As the ACS study authors acknowledge in their introduction, there is controversy about the alcohol-pancreatic cancer relationship, and their study obviously does not resolve it. I ran into this controversy a few years ago at a conference talk in which I was insisting that, in the context of one study that the authors claimed supported the (never actually supported) claim that smokeless tobacco causes pancreatic cancer, that they should have controlled for alcohol consumption (we were showing an exercise about how the reader could do that even though the original authors did not).
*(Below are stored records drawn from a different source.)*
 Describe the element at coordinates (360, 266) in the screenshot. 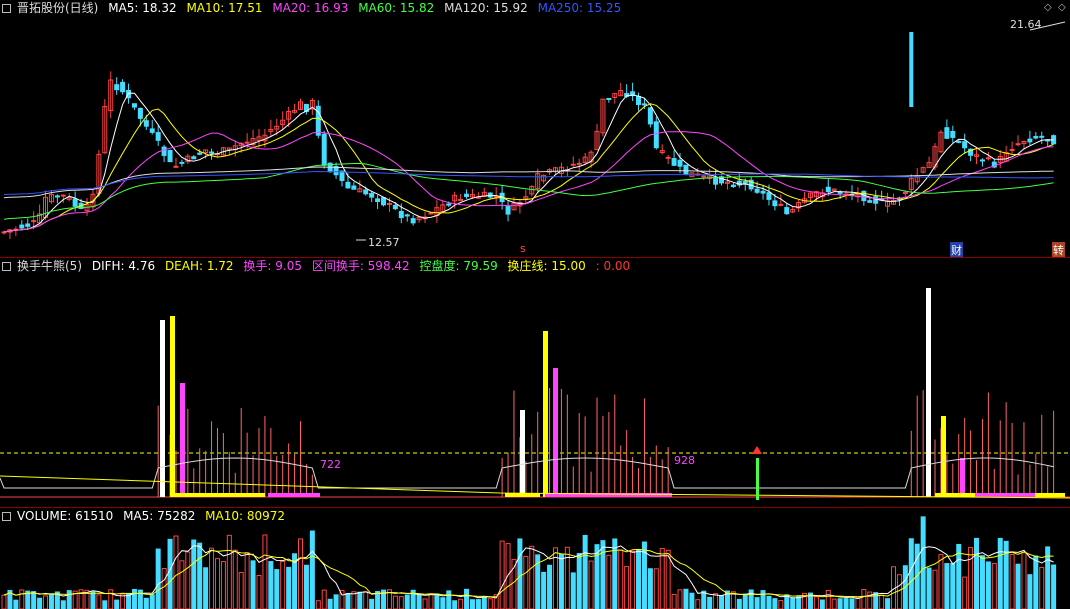

I see `range-turnover-label: 区间换手: 598.42` at that location.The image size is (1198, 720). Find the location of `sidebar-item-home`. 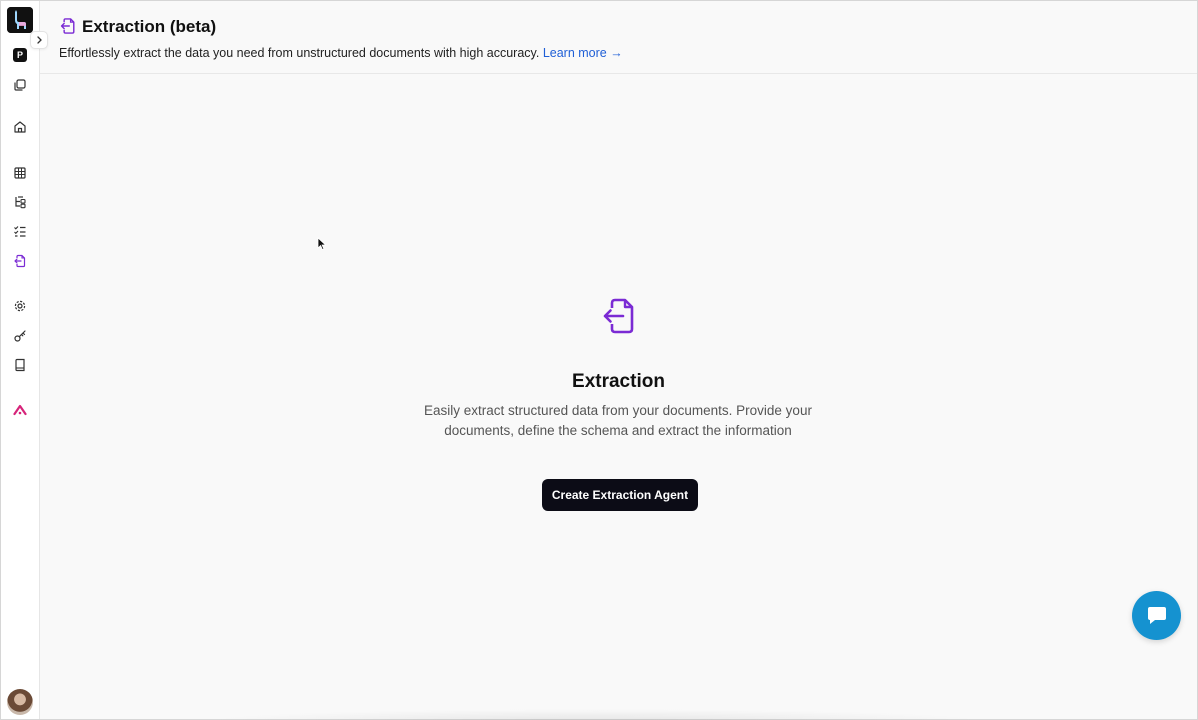

sidebar-item-home is located at coordinates (20, 127).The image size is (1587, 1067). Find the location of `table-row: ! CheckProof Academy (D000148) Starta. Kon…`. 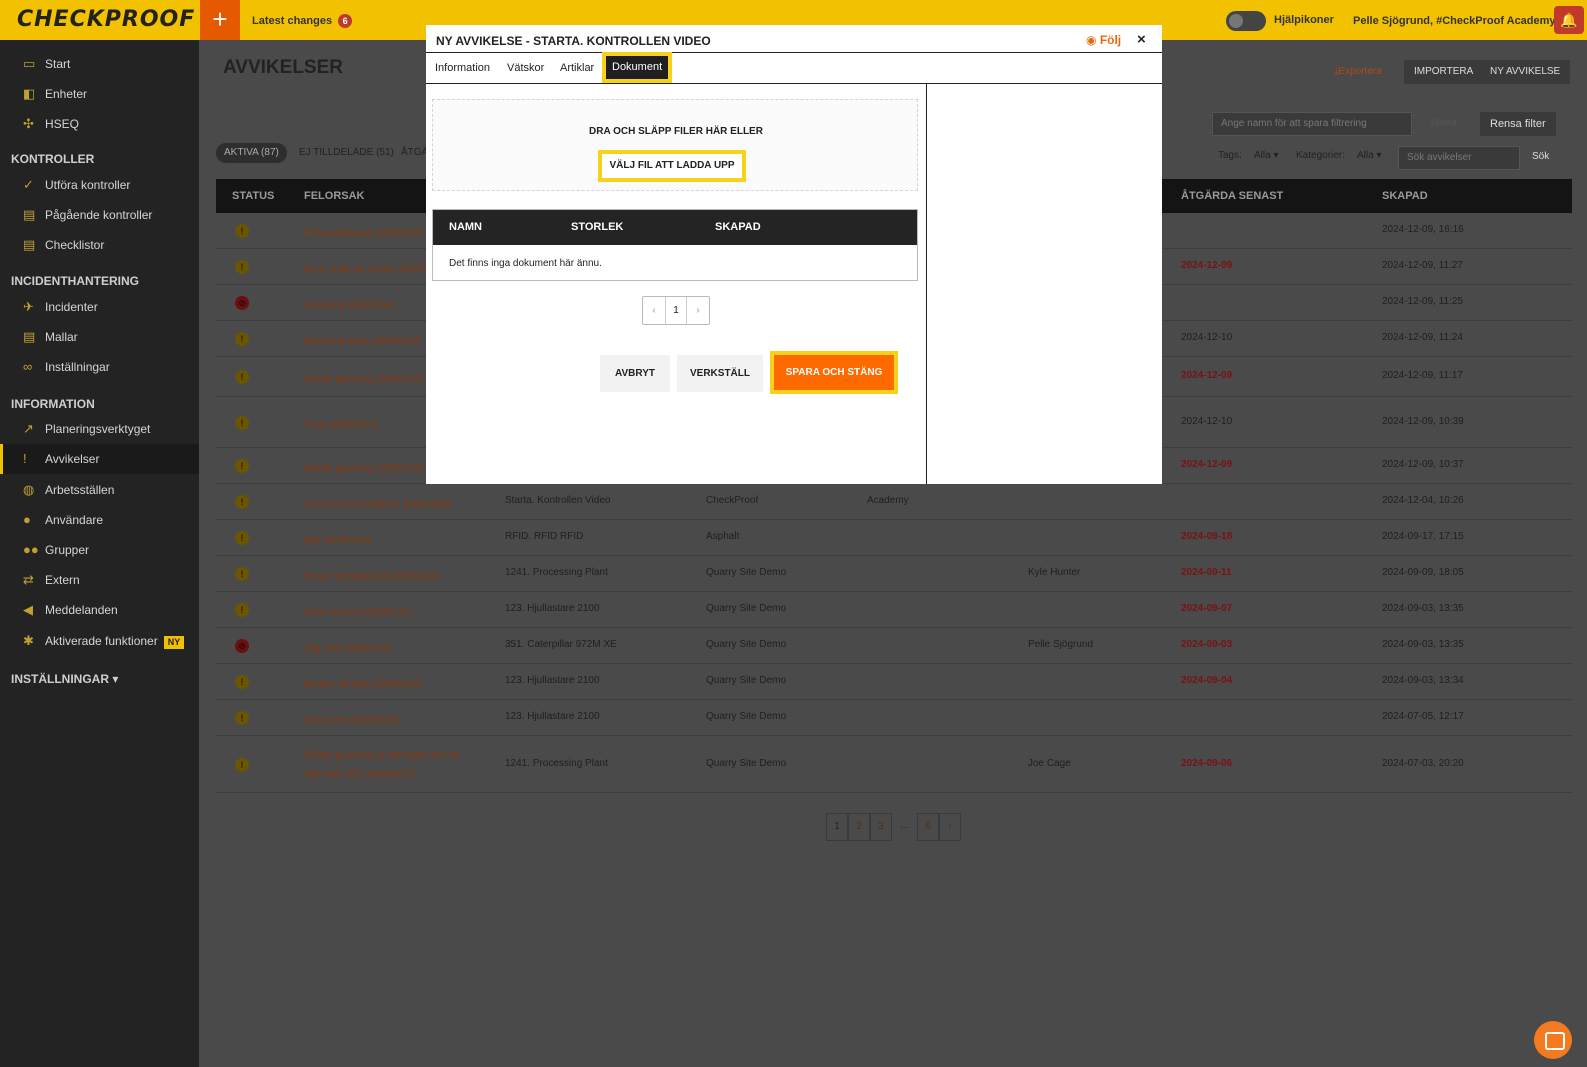

table-row: ! CheckProof Academy (D000148) Starta. Kon… is located at coordinates (894, 502).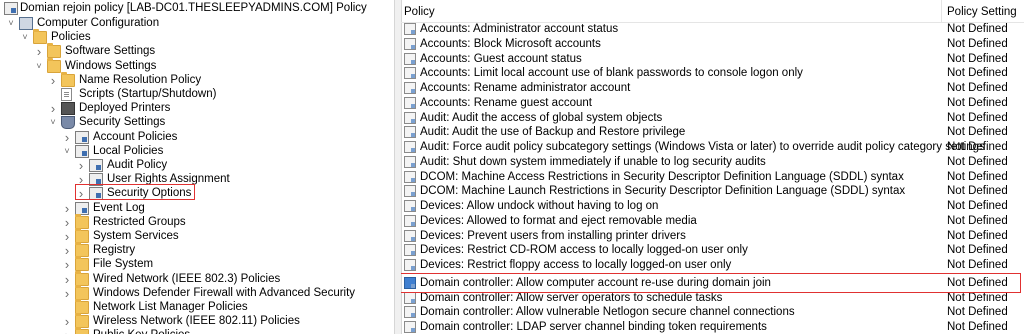 The width and height of the screenshot is (1024, 334). I want to click on shield-icon, so click(68, 123).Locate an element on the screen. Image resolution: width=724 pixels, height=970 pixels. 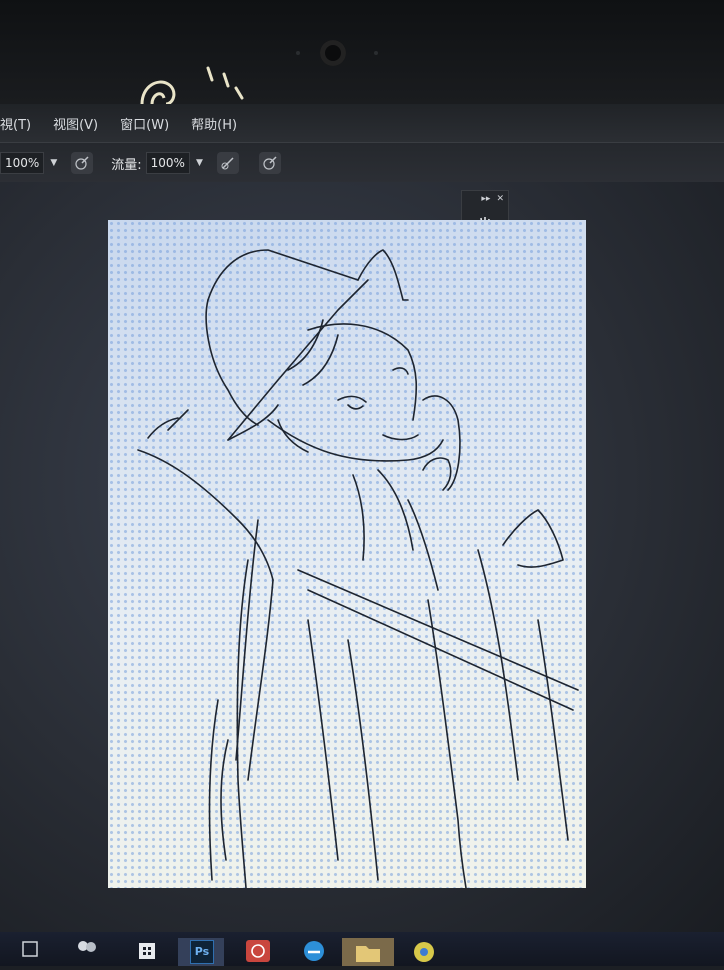
menu-window: 窗口(W) is located at coordinates (144, 124).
Someone who I believe was from U.S. National Cancer Institute pointed out that NCI’s position was that alcohol does not cause pancreatic cancer, though she agreed that in the particular study in question it was strongly associated, so a case could be made for what I was claiming. It was kind of interesting that the U.S. government position was that, in this particular controversy, this particular evil vice is not a problem after all. I will be interested to see how that evolves. In any case, there were strongly contradictory results before the new study, and following the study… well, obviously there still are.
This reflects what might be rule number one about interpreting the health news (one that reporters should learn): The new study is not necessarily better than an old study, and it is rare when it should move our beliefs very far from where they were based on all previous existing knowledge.